Challenge –
Write out every one of the lines below word for word, changing nothing.

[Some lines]
+--

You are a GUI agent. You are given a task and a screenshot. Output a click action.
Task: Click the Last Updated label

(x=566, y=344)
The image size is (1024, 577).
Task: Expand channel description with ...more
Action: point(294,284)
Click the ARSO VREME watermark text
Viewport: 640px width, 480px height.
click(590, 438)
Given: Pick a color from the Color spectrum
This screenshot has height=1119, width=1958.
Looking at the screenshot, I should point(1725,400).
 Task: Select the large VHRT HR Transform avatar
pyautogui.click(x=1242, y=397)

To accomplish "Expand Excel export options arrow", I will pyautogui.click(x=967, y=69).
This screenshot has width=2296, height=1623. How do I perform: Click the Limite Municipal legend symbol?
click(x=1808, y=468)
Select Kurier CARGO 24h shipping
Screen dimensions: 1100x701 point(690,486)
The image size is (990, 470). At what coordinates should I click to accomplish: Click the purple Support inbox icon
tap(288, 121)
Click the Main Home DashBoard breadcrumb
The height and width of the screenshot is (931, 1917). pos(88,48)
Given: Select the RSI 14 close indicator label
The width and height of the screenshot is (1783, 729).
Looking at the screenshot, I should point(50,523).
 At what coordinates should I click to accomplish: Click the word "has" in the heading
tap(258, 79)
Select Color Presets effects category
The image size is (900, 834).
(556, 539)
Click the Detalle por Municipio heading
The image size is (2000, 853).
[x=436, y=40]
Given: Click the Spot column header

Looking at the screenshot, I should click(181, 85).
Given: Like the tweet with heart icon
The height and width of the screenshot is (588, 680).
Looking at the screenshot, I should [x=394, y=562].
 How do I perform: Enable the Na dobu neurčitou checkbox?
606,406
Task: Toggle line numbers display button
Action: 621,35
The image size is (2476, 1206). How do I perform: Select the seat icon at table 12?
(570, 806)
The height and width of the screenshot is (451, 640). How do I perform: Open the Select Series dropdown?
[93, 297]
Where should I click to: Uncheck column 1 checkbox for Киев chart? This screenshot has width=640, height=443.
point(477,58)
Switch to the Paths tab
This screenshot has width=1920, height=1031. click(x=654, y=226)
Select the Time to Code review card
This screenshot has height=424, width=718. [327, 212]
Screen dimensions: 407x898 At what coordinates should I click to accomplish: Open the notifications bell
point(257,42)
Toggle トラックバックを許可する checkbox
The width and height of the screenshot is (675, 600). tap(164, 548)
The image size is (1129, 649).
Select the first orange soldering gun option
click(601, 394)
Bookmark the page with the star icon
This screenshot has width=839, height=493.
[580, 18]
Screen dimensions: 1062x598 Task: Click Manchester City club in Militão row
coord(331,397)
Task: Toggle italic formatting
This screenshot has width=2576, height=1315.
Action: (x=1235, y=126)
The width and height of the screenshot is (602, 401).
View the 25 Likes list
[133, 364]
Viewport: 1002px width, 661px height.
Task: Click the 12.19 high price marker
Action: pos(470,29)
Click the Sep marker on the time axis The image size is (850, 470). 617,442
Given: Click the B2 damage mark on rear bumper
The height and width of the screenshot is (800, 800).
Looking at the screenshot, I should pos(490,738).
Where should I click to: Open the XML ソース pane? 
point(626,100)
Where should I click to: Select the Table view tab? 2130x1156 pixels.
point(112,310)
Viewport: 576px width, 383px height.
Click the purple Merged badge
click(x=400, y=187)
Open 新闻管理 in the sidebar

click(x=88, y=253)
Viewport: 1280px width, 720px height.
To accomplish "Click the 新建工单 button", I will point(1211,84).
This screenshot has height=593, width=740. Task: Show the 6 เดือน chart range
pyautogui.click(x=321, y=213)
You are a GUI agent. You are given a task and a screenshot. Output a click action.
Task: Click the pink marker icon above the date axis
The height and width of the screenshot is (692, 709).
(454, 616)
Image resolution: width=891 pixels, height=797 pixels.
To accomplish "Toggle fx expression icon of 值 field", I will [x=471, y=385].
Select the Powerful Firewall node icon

+--

Output below –
You are a GUI agent. You are given a task and a screenshot. Output a click action.
Task: Click the Last Updated label

(x=566, y=344)
The image size is (1024, 577).
Task: Expand channel description with ...more
Action: point(294,284)
Click the ARSO VREME watermark text
Viewport: 640px width, 480px height.
click(590, 438)
Given: Pick a color from the Color spectrum
This screenshot has height=1119, width=1958.
Looking at the screenshot, I should point(1725,400).
 Task: Select the large VHRT HR Transform avatar
pyautogui.click(x=1242, y=397)

To accomplish "Expand Excel export options arrow", I will pyautogui.click(x=967, y=69).
This screenshot has width=2296, height=1623. How do I perform: Click the Limite Municipal legend symbol?
click(x=1808, y=468)
Select Kurier CARGO 24h shipping
Screen dimensions: 1100x701 point(690,486)
The image size is (990, 470). At what coordinates should I click to accomplish: Click the purple Support inbox icon
tap(288, 121)
Click the Main Home DashBoard breadcrumb
The height and width of the screenshot is (931, 1917). pos(88,48)
Given: Select the RSI 14 close indicator label
The width and height of the screenshot is (1783, 729).
Looking at the screenshot, I should point(50,523).
 At what coordinates should I click to accomplish: Click the word "has" in the heading
tap(258, 79)
Select Color Presets effects category
The image size is (900, 834).
(556, 539)
Click the Detalle por Municipio heading
The image size is (2000, 853).
[x=436, y=40]
Given: Click the Spot column header

Looking at the screenshot, I should click(181, 85).
Given: Like the tweet with heart icon
The height and width of the screenshot is (588, 680).
Looking at the screenshot, I should [x=394, y=562].
 How do I perform: Enable the Na dobu neurčitou checkbox?
606,406
Task: Toggle line numbers display button
Action: 621,35
The image size is (2476, 1206). How do I perform: Select the seat icon at table 12?
(570, 806)
The height and width of the screenshot is (451, 640). How do I perform: Open the Select Series dropdown?
[93, 297]
Where should I click to: Uncheck column 1 checkbox for Киев chart? This screenshot has width=640, height=443.
point(477,58)
Switch to the Paths tab
This screenshot has width=1920, height=1031. click(x=654, y=226)
Select the Time to Code review card
This screenshot has height=424, width=718. [327, 212]
Screen dimensions: 407x898 At what coordinates should I click to accomplish: Open the notifications bell
point(257,42)
Toggle トラックバックを許可する checkbox
The width and height of the screenshot is (675, 600). tap(164, 548)
The image size is (1129, 649).
Select the first orange soldering gun option
click(601, 394)
Bookmark the page with the star icon
This screenshot has width=839, height=493.
[580, 18]
Screen dimensions: 1062x598 Task: Click Manchester City club in Militão row
coord(331,397)
Task: Toggle italic formatting
This screenshot has width=2576, height=1315.
Action: (x=1235, y=126)
The width and height of the screenshot is (602, 401).
View the 25 Likes list
[133, 364]
Viewport: 1002px width, 661px height.
Task: Click the 12.19 high price marker
Action: pos(470,29)
Click the Sep marker on the time axis The image size is (850, 470). 617,442
Given: Click the B2 damage mark on rear bumper
The height and width of the screenshot is (800, 800).
Looking at the screenshot, I should pos(490,738).
Where should I click to: Open the XML ソース pane? 
point(626,100)
Where should I click to: Select the Table view tab? 2130x1156 pixels.
point(112,310)
Viewport: 576px width, 383px height.
Click the purple Merged badge
click(x=400, y=187)
Open 新闻管理 in the sidebar

click(x=88, y=253)
Viewport: 1280px width, 720px height.
To accomplish "Click the 新建工单 button", I will point(1211,84).
This screenshot has height=593, width=740. Task: Show the 6 เดือน chart range
pyautogui.click(x=321, y=213)
You are a GUI agent. You are given a task and a screenshot. Output a click action.
Task: Click the pink marker icon above the date axis
The height and width of the screenshot is (692, 709).
(454, 616)
Image resolution: width=891 pixels, height=797 pixels.
To accomplish "Toggle fx expression icon of 值 field", I will [x=471, y=385].
Select the Powerful Firewall node icon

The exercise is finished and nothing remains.